Fifth, Judge Goldberg rejected the use by the States of certain language used by the parties to draw broad conclusions of conspiracy.  Specifically, the States pointed out that Aquestive referred to itself as a “strategic partner” and not “just a contract manufacturer[.]”12  Judge Goldberg refused to draw any such broad inferences, finding that “[c]ompanies often choose to present themselves as existing for more than just a mere profit-making purpose.”13


In summary, Judge Goldberg held that:

The States have presented no evidence that MonoSol and Reckitt ever reached any agreement, meeting of the minds, or conscious commitment to a common scheme as to the actual withdrawal of tablets, the pricing of tablets or film, the safety marketing campaign, the Citizen Petition, or the REMS process.
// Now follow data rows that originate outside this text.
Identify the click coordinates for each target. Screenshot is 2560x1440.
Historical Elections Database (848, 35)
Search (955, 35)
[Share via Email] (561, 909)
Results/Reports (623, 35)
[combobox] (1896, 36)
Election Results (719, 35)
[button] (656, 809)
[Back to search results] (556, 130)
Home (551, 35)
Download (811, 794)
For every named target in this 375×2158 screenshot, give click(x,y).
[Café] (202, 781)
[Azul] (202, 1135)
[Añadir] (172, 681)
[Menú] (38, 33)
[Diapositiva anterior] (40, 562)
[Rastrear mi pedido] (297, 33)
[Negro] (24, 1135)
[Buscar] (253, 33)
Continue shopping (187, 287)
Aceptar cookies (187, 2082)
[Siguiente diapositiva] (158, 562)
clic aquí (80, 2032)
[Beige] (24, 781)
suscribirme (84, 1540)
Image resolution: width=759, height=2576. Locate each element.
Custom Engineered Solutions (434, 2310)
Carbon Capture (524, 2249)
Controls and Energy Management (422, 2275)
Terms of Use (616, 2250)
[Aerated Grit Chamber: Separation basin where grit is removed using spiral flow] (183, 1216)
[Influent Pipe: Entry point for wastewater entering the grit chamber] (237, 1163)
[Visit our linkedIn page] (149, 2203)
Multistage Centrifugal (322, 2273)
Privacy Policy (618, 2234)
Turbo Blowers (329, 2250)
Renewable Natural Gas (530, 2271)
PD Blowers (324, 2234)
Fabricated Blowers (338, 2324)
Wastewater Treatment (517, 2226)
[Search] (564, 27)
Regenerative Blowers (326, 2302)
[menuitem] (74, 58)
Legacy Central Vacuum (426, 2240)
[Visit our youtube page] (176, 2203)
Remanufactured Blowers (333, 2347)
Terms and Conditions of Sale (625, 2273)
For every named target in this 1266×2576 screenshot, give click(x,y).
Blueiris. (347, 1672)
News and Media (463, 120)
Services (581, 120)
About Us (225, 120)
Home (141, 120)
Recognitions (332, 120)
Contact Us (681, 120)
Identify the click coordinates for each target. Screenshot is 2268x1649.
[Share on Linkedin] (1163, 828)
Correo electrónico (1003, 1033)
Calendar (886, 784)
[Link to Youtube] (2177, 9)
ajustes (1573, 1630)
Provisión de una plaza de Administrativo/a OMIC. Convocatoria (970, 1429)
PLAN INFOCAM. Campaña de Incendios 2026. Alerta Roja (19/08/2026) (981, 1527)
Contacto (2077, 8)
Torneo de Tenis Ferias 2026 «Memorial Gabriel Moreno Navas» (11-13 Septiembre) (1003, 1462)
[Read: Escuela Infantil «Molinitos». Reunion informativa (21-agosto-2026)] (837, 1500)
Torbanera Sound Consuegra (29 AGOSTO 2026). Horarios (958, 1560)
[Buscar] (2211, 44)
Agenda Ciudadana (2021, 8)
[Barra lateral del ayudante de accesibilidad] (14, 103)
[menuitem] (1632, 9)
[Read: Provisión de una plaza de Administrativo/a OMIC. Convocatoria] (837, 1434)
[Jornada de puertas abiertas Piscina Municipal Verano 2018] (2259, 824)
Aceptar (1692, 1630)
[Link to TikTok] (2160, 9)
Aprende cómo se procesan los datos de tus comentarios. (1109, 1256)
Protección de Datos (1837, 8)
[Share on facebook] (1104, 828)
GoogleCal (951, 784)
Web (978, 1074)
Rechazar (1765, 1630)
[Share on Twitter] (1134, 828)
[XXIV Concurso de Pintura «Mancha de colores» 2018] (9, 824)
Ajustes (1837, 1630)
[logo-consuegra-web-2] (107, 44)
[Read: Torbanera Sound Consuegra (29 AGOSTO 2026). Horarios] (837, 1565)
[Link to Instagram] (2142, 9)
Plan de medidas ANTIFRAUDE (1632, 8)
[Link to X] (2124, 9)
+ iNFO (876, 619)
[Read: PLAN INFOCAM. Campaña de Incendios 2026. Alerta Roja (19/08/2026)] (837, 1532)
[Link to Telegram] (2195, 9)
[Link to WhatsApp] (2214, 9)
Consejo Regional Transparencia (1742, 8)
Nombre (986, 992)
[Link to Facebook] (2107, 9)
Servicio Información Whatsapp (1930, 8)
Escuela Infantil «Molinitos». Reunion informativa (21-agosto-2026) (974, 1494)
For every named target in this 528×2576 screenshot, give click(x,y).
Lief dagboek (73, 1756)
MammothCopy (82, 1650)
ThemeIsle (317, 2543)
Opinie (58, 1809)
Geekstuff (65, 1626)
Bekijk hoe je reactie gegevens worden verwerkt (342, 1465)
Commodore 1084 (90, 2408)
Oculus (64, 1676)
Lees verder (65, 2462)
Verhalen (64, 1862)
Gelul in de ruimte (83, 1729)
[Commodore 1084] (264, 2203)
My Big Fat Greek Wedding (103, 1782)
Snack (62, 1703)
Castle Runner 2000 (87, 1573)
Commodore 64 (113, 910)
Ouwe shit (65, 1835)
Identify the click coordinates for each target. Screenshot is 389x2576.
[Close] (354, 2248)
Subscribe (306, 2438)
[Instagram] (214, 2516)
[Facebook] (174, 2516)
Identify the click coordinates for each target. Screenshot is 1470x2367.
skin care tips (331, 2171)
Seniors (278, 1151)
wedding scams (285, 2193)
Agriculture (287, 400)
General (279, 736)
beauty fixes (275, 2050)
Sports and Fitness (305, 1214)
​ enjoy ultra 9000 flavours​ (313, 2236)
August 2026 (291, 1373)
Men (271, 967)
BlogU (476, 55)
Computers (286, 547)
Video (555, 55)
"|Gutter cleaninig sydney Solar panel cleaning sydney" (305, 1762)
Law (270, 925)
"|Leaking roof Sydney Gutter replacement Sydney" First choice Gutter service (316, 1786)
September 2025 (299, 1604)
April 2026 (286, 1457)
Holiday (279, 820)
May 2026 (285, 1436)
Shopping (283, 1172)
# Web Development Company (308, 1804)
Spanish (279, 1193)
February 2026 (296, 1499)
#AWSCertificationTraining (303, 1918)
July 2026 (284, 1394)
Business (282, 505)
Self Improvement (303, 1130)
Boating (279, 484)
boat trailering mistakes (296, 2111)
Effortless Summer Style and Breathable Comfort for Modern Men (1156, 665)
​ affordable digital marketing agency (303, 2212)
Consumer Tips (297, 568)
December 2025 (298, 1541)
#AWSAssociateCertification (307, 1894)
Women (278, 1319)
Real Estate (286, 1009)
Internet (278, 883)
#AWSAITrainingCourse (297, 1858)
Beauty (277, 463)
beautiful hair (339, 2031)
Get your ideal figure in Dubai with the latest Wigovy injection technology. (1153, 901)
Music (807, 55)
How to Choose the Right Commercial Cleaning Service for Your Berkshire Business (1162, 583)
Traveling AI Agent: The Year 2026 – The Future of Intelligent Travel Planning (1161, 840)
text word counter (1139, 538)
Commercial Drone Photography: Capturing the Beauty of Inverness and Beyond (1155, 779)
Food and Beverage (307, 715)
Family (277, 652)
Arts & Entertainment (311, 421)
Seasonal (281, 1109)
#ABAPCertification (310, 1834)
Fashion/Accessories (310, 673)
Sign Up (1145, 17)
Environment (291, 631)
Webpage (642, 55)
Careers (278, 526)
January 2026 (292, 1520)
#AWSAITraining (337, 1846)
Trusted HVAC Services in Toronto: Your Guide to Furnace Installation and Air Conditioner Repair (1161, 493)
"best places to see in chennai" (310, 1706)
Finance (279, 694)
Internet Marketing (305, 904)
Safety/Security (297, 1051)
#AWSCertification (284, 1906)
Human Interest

At best, MonoSol worked diligently to do precisely what it contractually agreed to do: produce Suboxone film sufficient to meet Reckitt’s needs in exchange for a per-strip charge and a royalty share of the profits. Antitrust laws do not prohibit agreement to engage in such a lawful endeavor.14

Judge Goldberg’s decision stands as a reminder that alleged anticompetitive conduct coupled with an otherwise pro-competitive agreement does not render the agreement anticompetitive or join all parties to the agreement to an antitrust conspiracy.  Judge Goldberg’s decision further confirms that “‘knowledge alone is not sufficient to prove that any particular defendant intended to join a conspiracy.’”15

1 In re Suboxone (Buprenorphine Hydrochloride & Naloxone) Antitrust Litig., No. 2445 13-MD-2445, 2022 WL 11804048
(E.D. Pa. Oct. 19, 2022).
2 Id. at *2, 12.
3 Id. at *13.
4 Id.
5 Id. (emphasis in original). In dicta, Judge Goldberg stated that even if Aquestive reached an agreement with Indivior
regarding the tablet withdrawal strategy, “it is not clear that mere introduction of a new product combined with
withdrawal of the prior product, standing alone, could be the basis of an unlawful antitrust conspiracy.” Id. at *15 n.10. In so stating, Judge Goldberg distinguished the Second Circuit’s 2015 Namenda decision, noting that other courts had
since required “some conduct beyond the hard switch . . . to prove unlawful, anticompetitive conduct.” Id. (discussing
New York ex rel. Schneiderman v. Actavis PLC, 787 F.3d 638, 653-54 (2d Cir. 2015), In re Loestrin 24 Fe Antitrust
, 433 F. Supp. 3d 274, 330-31 (D.R.I. 2019), and Mylan Pharms Inc. v. Warner Chilcott Public Ltd., 838 F.3d 421,
440 (3d Cir. 2016)).
6 Id. at *15.
7 Id. (citing In re Baby Food, 166 F.3d 112, 133 (3d Cir. 1999)).
8 Id. at *16.
9 Id.
10 Id. (emphasis added).
11 Id.
12 Id. at *17.
13 Id.
14 Id. at *18.
15 Id. at *17 (quoting In re Vitamins Antitrust Litig., 320 F. Supp. 2d 1, 16 (D.D.C. 2004)).